“I wish I could take a break for eight weeks and make a film at the same time. The whole world has opened up to me, but it’s too late. It’s too late. I want to tell stories, and there’s no more time”.
These are the words of an artist, who at his very core lives and breathes cinema, but at 80 years old, and as is clear from the quote; time has placed on him a harsh but inevitable finitude. The artist, of course, is Martin Scorsese.
His filmography can be inadequately categorised by topics like crime, greed, power, guilt & redemption, but it is the cinematisation of those windows that make these themes real and personal, pushing us to reflect.
Much like his films, the quote has many layers to it whether intended or not, each one profound on its own, but iconic together. It speaks of a man running out of time but still possessing the fire of one who has an abundance of it. The need, the craving for more time so he can further express himself more through his films, but the want for an excess of it so he can also rest without the pressure of having to create. A pressure that only exists because time places it on him. But, is that pressure a bad thing? Maybe not.
The quote actually exists almost as a companion piece to another quote from another iconic filmmaker, Akira Kurosawa.
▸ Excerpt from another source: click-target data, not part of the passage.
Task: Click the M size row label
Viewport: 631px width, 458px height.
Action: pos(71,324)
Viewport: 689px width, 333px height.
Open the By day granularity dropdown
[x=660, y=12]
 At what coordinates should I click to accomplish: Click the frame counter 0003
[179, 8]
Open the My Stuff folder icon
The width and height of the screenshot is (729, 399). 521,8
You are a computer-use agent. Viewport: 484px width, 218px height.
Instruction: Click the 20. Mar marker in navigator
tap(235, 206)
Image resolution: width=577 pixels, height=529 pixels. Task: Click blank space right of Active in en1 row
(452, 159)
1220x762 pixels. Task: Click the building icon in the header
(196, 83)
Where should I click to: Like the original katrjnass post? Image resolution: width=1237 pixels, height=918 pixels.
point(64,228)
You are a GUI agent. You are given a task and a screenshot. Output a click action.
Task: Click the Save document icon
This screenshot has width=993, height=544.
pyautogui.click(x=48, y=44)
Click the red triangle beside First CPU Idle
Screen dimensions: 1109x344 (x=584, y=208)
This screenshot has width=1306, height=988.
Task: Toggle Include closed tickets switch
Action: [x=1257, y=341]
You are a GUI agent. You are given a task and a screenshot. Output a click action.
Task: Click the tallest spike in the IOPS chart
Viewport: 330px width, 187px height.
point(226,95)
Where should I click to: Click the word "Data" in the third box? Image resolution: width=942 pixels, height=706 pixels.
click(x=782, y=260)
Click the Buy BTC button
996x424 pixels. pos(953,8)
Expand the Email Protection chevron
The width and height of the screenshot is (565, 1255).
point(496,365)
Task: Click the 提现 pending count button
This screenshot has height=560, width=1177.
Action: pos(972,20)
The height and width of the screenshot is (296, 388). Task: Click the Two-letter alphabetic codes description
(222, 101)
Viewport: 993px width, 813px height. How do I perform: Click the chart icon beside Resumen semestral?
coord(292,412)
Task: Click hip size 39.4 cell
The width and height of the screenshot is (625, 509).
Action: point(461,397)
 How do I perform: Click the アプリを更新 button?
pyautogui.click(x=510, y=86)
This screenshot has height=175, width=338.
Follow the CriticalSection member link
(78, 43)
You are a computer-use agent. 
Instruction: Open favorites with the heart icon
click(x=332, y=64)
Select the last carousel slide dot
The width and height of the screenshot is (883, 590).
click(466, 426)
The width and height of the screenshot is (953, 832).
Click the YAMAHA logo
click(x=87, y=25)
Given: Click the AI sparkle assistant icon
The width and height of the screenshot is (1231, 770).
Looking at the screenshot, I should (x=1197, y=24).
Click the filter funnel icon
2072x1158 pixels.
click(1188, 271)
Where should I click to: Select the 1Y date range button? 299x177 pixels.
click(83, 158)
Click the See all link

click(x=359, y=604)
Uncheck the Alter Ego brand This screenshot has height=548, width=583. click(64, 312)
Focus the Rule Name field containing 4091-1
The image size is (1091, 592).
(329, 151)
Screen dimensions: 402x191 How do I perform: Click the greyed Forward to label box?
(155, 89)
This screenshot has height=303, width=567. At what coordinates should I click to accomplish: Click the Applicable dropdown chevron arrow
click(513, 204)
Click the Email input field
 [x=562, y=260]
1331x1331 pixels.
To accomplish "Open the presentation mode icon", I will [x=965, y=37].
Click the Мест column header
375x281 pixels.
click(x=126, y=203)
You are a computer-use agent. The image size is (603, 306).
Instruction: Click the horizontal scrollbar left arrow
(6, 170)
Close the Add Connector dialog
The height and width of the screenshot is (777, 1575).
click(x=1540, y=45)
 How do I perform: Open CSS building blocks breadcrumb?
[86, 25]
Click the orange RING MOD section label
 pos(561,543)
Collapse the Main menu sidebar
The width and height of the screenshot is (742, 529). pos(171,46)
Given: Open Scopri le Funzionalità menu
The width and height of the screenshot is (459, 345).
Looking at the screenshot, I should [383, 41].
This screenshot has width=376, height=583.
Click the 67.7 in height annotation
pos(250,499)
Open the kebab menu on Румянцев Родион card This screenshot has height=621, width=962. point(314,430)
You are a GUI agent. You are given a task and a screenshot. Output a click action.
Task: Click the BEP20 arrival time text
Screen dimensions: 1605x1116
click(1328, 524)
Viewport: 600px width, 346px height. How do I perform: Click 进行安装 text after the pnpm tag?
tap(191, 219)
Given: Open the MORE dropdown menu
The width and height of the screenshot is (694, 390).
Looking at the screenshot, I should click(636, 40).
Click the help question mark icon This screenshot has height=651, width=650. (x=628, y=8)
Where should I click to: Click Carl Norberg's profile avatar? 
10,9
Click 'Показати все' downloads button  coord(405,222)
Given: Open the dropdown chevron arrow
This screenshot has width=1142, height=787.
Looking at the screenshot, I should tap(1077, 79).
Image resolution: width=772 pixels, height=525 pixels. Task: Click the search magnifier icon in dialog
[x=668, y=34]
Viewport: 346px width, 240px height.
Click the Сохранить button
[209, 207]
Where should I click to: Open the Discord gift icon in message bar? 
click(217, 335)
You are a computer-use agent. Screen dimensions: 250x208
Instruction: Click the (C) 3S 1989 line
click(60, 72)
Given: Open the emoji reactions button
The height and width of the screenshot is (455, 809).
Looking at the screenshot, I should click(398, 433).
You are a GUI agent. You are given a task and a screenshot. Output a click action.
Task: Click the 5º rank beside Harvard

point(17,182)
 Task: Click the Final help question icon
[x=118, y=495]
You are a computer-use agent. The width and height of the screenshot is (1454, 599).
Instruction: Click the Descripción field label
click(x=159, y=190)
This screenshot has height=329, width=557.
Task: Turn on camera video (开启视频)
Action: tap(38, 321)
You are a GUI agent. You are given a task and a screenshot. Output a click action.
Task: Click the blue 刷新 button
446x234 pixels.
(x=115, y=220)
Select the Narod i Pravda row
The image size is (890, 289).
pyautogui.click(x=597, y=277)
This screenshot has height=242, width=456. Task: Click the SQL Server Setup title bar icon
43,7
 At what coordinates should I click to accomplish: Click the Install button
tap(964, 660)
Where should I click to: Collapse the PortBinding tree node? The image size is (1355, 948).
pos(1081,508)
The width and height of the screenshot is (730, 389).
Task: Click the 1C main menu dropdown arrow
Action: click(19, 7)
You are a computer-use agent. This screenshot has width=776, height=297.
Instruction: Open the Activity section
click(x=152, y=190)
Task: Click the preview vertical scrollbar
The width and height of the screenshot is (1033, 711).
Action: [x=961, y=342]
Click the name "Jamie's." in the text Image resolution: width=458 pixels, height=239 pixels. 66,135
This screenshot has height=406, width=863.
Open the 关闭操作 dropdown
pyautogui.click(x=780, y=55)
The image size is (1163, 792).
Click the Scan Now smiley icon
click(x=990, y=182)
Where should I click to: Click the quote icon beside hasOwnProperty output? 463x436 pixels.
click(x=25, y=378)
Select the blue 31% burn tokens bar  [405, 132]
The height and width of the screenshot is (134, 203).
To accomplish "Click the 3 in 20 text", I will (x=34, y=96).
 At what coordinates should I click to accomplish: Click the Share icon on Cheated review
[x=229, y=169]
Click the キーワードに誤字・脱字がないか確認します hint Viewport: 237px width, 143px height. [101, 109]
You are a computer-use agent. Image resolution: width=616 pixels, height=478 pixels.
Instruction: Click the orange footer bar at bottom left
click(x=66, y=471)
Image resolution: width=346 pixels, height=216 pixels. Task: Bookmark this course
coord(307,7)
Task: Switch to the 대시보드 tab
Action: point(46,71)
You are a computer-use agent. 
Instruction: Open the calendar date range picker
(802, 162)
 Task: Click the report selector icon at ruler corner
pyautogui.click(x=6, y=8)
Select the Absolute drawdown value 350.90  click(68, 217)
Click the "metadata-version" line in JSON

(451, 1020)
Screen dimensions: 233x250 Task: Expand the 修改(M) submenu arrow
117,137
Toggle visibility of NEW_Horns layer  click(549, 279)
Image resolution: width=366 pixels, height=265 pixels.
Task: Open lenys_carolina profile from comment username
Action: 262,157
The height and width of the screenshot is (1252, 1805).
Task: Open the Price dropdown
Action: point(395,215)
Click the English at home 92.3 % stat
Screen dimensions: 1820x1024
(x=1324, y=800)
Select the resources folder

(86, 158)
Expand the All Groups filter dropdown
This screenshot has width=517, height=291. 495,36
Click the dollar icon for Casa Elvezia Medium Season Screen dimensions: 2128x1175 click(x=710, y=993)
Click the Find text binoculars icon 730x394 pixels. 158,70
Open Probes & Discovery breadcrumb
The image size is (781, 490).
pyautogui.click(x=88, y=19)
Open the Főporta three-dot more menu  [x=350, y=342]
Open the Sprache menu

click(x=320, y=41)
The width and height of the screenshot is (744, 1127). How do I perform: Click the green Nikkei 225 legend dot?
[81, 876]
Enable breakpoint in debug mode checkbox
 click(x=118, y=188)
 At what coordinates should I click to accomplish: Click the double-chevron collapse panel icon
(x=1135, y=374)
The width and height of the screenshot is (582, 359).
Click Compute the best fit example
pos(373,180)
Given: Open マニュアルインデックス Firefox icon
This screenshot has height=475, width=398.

In the same interview that the quote is taken from, Scorsese refers to the legendary Japanese filmmaker’s remarks from a speech he made after receiving an Oscar – “Kurosawa, when he got his Oscar, when George Lucas and Steven Spielberg gave it to him, he said, ‘I’m only now beginning to see the possibility of what cinema could be, and it’s too late”.
By taking these two quotes together we can see what Scorsese is talking about on a more meaningful level. The harsh reality is that it very literally takes a lifetime to begin to understand the potential of what an art form or a medium or a passion can truly achieve, but once you’re able to grasp that potential, you’re left with little to no time to utilise that knowledge.
So if this is the constant controlling us, then what is the variable that is in our control? Perhaps the answer could be generalised into one word: Contribution.
It’s true that by the time these two masters of their craft understood the potential of it’s power, they didn’t have enough time to implement it to its full capacity, but what matters more, and frankly what means more is that, perhaps the goal isn’t for them to be able to harness the potential they’ve grasped, but for us to grasp the potential they’ve illuminated through their contribution.
So what does this mean for us? Does this mean that the only point of our contribution to our chosen fields or passions is for the people who come after us to utilise it? No. What it does mean is that in the case of these 2 artists, what they did achieve, was fulfilling their potential. They did exhaust their capabilities, they didn’t let their talent go to waste. Even though they felt they ran out of time, the time they did have was filled with them contributing their all to what they felt their purpose was.
If each one of us is made for a purpose then the closer we move towards that goal, the more meaningful our lives become. We might not be able to exhaust it or do it to perfection, but as long as we move closer in that direction and have the willingness to contribute with humility and in reverence we can do justice to what we were given.